Ao fim de doze dias de luta, Moreno cedeu. Revogou o decreto 883 que estabelecera as políticas de austeridade. É um recuo de sobrevivência política, aliás mal disfarçado. O decreto 894 começa por justificar a revogação do decreto 883 por razões técnicas (que não são outras senão a impossibilidade de o aplicar devido à resistência do povo), para logo adiantar as razões de paz social e de concórdia e o propósito de negociar com as organizações sociais as novas medidas. No art. 2.º do novo decreto determina-se que os subsídios se manterão e apenas se procederá à sua racionalização e focalização para que não beneficie deles quem não necessita ou os use para fazer contrabando.nos próximos tempos. Todos se recordarão da arrogância do seu propósito inicial de levar a austeridade adiante custasse o que custasse.
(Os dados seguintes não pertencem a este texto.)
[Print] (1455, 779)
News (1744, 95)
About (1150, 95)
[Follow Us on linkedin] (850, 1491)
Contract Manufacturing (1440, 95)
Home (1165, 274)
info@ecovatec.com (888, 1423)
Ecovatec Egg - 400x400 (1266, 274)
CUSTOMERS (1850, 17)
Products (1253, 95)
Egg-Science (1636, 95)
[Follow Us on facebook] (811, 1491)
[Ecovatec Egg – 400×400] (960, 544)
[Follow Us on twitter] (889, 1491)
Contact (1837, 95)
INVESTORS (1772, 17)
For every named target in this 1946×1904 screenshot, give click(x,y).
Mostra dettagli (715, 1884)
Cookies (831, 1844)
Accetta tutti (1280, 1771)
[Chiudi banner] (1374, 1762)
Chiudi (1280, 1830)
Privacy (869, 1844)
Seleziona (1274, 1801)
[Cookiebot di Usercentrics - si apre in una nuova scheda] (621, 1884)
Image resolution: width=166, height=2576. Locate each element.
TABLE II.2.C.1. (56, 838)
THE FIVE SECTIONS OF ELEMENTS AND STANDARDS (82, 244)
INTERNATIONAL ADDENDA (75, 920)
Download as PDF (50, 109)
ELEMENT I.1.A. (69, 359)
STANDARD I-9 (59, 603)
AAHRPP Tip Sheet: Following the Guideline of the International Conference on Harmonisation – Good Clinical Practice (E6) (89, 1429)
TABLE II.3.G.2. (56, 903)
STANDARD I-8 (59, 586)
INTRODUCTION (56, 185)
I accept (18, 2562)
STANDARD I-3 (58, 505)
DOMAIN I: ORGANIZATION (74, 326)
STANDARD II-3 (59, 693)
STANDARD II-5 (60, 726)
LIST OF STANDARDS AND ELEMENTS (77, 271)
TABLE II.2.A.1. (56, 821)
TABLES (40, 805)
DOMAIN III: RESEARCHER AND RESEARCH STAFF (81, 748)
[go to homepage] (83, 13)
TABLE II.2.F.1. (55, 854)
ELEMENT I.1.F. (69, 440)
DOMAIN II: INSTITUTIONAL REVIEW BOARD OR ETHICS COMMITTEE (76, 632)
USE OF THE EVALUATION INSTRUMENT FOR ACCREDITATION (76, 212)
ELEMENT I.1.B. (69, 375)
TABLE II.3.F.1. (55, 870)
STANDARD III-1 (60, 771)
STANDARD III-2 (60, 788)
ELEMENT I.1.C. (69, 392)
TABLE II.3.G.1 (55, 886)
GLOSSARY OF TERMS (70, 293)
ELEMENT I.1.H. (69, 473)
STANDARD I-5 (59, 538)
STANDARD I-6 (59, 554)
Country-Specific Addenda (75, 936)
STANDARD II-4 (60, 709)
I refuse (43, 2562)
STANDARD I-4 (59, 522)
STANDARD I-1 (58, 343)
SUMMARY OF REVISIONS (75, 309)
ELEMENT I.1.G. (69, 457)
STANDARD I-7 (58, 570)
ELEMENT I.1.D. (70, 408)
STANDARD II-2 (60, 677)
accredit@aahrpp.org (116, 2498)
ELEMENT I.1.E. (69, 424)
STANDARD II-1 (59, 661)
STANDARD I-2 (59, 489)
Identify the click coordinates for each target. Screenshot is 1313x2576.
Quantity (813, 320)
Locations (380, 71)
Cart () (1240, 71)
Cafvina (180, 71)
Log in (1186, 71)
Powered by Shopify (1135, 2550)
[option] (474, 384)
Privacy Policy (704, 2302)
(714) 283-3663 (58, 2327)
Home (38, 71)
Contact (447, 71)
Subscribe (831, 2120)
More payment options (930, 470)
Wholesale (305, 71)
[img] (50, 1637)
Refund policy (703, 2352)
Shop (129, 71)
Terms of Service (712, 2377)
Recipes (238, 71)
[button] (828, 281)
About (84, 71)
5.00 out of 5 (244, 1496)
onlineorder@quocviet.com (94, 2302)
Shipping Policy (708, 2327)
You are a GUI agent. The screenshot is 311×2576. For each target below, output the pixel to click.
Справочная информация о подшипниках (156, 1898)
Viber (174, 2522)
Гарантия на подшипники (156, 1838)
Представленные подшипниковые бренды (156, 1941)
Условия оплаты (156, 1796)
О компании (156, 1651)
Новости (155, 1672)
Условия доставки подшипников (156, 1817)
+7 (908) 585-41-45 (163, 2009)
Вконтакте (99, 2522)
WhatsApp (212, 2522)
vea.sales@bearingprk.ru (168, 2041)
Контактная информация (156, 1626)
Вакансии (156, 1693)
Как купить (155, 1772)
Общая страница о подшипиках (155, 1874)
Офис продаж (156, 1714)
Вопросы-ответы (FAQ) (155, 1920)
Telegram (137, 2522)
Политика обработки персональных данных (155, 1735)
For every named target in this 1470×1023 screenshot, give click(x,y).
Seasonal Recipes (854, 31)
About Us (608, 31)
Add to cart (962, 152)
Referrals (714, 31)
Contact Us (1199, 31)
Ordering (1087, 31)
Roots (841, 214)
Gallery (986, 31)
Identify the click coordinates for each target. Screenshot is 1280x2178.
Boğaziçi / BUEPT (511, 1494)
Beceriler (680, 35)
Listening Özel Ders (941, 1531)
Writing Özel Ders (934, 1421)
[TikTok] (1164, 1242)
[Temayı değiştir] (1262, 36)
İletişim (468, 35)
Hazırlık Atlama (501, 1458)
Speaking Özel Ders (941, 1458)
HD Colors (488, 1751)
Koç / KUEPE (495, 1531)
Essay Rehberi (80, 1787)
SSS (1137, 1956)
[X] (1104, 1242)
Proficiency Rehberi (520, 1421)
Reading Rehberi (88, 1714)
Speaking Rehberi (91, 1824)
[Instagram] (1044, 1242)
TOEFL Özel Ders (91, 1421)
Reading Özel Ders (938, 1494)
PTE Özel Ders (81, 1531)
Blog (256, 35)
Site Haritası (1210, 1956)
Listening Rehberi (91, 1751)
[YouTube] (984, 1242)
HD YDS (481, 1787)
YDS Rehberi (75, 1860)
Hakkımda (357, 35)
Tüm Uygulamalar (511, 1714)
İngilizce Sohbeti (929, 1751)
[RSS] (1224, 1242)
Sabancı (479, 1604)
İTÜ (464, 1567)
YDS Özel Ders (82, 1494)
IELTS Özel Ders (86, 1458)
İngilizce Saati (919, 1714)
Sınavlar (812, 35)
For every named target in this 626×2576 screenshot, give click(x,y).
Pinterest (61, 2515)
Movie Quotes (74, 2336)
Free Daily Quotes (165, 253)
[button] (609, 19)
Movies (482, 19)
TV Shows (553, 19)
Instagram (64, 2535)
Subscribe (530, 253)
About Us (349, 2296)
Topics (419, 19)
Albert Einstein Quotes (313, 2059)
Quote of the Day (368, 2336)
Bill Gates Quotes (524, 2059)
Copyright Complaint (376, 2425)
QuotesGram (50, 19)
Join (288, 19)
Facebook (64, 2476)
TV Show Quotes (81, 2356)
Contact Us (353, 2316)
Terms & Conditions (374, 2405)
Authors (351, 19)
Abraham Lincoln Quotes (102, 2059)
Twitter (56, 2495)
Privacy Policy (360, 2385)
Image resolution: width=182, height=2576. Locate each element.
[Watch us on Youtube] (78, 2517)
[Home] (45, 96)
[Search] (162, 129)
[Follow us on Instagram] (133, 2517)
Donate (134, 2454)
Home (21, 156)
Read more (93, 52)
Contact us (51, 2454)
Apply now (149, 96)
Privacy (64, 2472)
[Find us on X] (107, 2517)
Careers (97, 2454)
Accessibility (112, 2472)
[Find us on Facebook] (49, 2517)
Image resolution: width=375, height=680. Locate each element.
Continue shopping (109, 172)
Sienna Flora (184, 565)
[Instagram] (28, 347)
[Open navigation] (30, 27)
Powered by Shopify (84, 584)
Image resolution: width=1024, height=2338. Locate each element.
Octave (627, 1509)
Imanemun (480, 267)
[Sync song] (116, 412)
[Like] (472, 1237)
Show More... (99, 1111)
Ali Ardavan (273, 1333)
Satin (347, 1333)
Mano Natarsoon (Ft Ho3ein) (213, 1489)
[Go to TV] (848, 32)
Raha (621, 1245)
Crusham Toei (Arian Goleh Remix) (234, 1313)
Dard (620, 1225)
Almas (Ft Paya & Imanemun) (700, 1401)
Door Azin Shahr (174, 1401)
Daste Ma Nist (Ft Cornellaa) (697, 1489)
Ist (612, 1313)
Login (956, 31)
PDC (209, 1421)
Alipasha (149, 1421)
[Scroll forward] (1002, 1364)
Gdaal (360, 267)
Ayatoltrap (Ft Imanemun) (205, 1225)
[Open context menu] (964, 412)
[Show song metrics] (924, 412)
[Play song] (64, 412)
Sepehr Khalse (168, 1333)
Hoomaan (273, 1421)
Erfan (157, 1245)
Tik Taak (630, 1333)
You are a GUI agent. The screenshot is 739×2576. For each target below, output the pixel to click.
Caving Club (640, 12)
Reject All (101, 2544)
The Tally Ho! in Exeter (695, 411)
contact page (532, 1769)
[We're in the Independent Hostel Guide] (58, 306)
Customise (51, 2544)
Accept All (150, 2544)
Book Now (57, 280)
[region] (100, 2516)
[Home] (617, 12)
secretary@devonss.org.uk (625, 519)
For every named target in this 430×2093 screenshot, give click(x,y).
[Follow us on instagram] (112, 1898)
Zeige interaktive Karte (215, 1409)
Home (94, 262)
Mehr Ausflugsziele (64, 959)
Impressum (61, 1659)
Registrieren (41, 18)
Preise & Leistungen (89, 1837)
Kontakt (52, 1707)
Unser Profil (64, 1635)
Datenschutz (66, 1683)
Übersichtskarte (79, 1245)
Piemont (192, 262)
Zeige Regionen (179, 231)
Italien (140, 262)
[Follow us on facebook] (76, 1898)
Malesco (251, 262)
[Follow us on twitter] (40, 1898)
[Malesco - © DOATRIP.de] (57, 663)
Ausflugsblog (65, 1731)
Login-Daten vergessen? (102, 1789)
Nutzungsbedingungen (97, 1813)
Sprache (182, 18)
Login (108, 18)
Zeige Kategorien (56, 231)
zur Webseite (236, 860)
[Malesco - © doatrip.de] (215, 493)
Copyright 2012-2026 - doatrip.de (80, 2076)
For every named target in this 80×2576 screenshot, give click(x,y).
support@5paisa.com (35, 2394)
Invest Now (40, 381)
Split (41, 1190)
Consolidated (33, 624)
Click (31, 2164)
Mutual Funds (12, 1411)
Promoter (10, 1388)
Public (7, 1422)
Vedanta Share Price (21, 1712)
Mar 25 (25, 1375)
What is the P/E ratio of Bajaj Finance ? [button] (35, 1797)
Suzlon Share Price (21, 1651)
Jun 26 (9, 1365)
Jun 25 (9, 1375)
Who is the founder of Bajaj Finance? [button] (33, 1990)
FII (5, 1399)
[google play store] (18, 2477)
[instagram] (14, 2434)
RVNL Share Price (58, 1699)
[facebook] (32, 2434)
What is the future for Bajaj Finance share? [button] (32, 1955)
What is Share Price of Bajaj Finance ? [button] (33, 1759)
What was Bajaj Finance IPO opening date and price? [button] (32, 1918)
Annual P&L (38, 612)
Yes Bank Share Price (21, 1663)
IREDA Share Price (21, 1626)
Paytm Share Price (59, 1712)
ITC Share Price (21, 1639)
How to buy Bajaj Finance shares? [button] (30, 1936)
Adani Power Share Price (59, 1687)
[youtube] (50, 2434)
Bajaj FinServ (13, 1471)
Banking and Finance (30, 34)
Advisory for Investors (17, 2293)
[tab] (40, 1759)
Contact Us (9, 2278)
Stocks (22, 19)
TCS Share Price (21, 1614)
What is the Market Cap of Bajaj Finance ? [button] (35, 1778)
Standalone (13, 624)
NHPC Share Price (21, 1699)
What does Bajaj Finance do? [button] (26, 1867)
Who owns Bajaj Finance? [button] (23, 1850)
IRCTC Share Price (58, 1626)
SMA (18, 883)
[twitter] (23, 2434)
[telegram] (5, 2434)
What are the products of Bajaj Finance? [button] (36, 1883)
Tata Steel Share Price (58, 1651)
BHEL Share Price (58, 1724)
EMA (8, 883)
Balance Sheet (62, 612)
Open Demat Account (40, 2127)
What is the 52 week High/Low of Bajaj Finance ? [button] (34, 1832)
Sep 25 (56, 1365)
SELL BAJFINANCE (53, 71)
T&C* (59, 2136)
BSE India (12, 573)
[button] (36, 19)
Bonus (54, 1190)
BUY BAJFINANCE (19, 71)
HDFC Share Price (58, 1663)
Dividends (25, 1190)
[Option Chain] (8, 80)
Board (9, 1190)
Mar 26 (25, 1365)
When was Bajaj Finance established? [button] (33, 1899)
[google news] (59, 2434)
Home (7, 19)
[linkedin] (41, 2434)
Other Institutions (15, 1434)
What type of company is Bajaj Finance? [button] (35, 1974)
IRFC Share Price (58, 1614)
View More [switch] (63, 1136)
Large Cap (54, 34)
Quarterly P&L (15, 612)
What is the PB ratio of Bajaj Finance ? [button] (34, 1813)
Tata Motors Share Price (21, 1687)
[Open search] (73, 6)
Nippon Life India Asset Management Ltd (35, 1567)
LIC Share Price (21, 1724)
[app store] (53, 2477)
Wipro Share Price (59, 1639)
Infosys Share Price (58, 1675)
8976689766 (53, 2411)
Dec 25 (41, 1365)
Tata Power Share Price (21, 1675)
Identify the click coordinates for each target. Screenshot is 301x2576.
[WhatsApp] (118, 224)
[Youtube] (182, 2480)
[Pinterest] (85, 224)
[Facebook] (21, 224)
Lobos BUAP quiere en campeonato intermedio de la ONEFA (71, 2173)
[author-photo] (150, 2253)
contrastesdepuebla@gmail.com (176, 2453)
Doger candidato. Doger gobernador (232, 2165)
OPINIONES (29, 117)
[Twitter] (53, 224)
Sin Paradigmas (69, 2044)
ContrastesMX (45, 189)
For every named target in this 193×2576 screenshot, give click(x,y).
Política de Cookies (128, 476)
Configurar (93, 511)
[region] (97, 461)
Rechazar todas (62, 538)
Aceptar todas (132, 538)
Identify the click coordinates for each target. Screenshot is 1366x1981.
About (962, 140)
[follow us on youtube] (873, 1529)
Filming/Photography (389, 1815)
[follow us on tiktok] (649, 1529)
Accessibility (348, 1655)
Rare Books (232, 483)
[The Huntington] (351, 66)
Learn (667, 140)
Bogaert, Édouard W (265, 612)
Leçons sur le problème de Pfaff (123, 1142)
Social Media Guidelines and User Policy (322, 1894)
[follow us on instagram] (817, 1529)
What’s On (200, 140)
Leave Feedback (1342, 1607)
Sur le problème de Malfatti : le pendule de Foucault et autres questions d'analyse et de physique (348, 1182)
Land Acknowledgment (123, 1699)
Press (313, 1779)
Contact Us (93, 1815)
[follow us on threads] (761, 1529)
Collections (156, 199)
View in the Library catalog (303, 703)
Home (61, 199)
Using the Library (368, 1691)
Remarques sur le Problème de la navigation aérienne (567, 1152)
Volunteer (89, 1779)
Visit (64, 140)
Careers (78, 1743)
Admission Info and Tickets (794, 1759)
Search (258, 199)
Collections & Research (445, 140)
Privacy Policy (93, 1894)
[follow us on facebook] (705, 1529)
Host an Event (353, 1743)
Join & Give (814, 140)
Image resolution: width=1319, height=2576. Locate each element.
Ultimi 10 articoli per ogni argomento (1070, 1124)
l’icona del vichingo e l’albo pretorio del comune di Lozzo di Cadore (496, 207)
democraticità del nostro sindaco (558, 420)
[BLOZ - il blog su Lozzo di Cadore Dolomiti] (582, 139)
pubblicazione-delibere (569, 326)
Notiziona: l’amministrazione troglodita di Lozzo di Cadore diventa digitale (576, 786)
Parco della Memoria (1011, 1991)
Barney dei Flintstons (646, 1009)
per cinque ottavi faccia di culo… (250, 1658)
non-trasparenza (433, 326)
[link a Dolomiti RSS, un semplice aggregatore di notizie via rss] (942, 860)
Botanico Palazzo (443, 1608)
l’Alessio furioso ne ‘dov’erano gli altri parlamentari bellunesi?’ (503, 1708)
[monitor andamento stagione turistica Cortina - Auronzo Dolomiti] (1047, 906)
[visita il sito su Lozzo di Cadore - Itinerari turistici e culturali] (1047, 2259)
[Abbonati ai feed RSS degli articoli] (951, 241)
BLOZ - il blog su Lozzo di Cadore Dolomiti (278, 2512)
Esse discurso dirigia-se ao FMI e não ao povo equatoriano. O novo discurso, com um toque patético, é um discurso dirigido ao povo equatoriano e é pouco mais que um discurso de rendição. De facto, a derrota principal não é de Lenín Moreno, é do FMI e das suas políticas de austeridade. Os exercícios finais abortaram, como se diz em gíria militar. Tal como abortaram na Argentina e noutros países. As dificuldades do FMI são o espelho do declínio do neoliberalismo nesta segunda década do século.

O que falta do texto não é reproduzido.